→ Records to process:
— START —

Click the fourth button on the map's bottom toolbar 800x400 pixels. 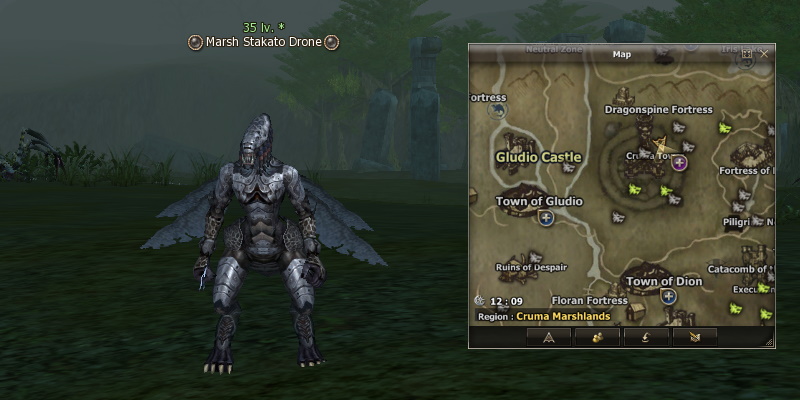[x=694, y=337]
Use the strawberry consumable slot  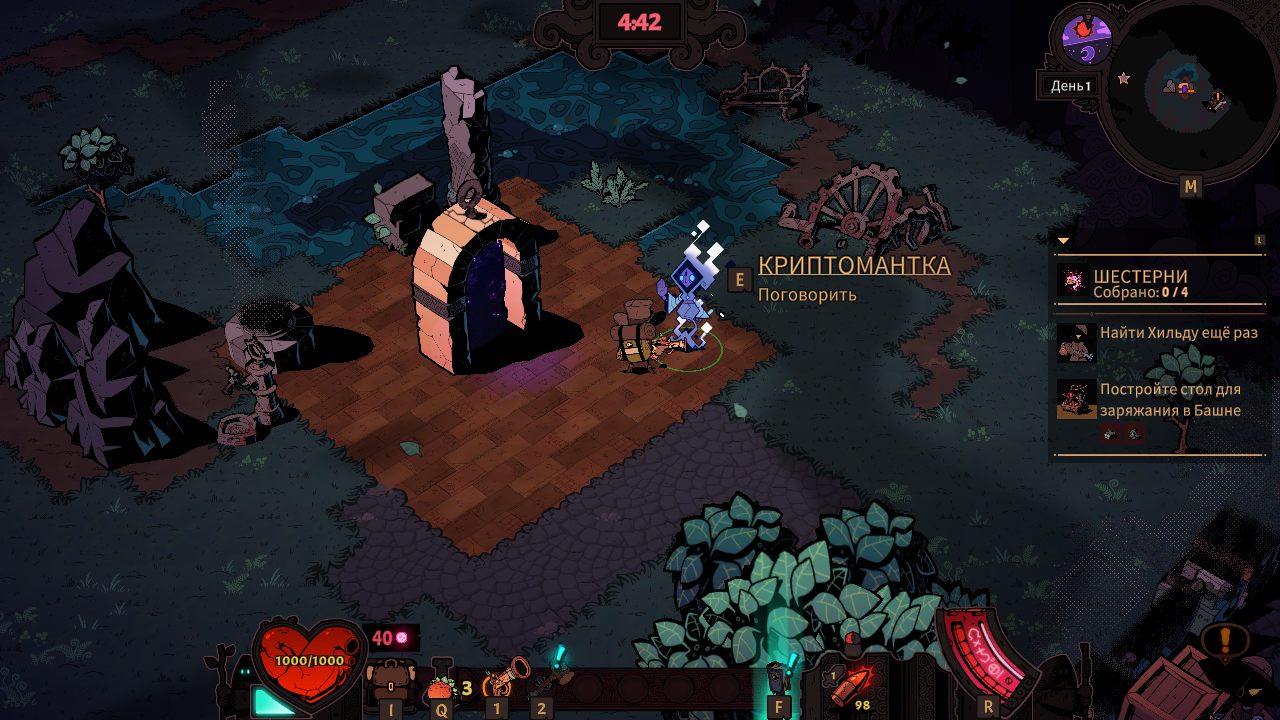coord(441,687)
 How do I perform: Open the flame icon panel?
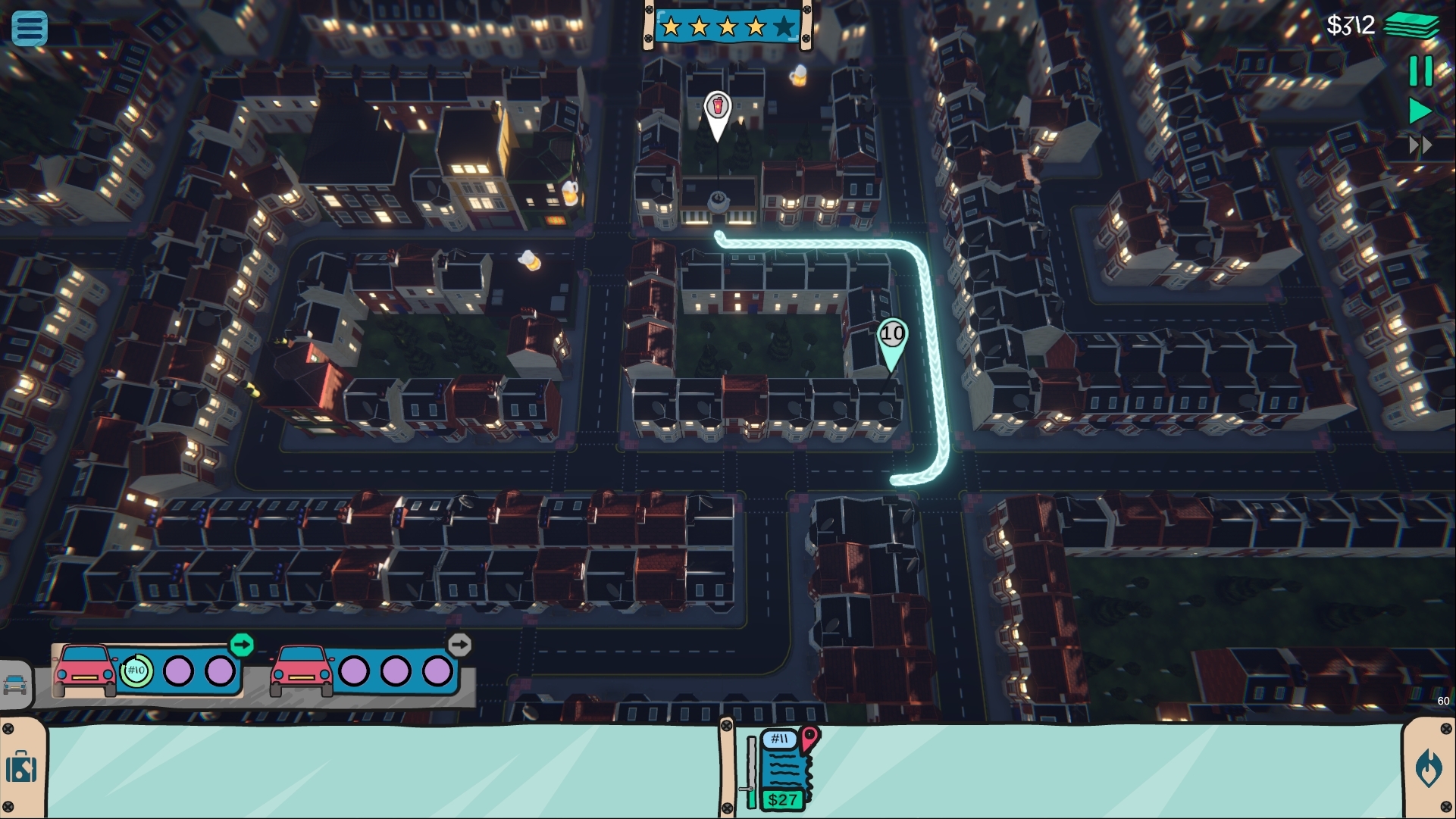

— END —
— START —

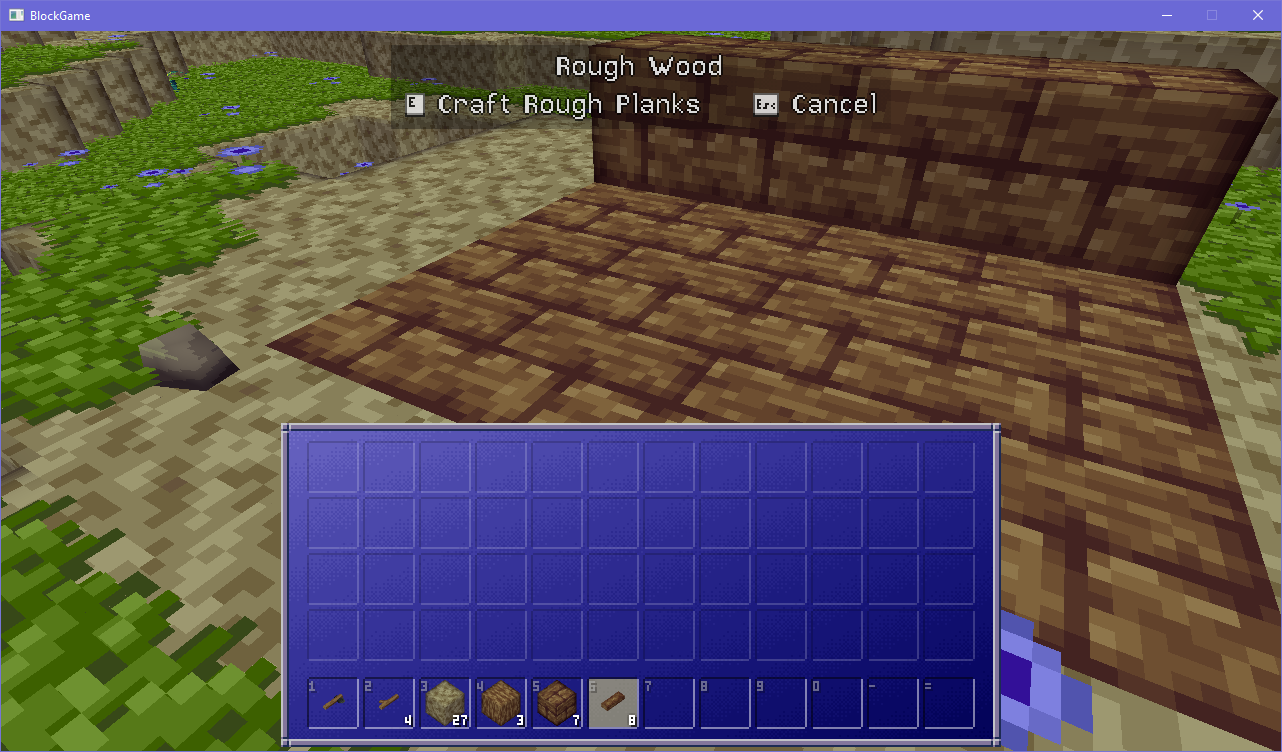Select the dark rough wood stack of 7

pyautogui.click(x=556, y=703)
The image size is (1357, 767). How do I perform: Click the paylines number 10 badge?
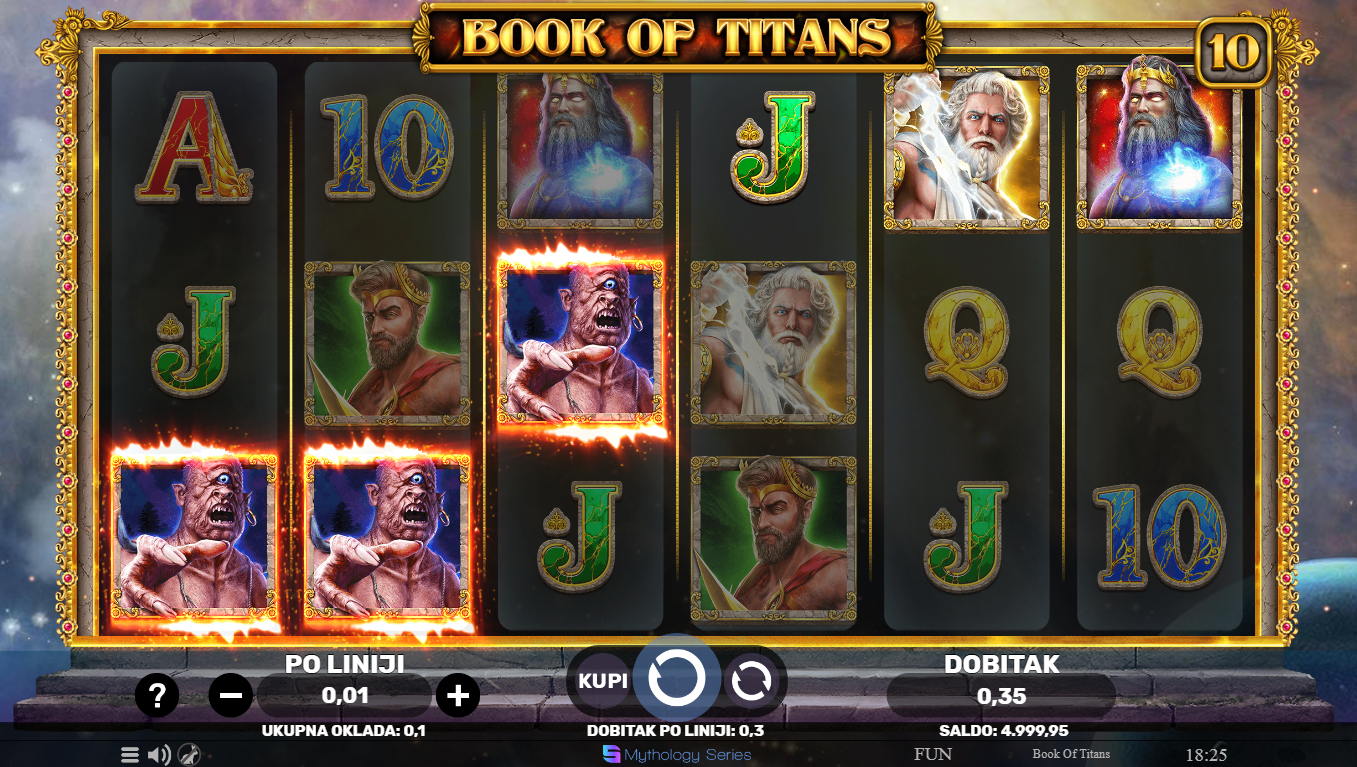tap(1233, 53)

— END —

Rewrite the data from the line containing "The image size" through the line containing "tap(1233, 53)", both lines included, and shift every coordinate in the answers by -22. Keep all other text as it stands and leave out the pictures.

→ Reply:
The image size is (1357, 767). How do I perform: Click the paylines number 10 badge?
tap(1211, 31)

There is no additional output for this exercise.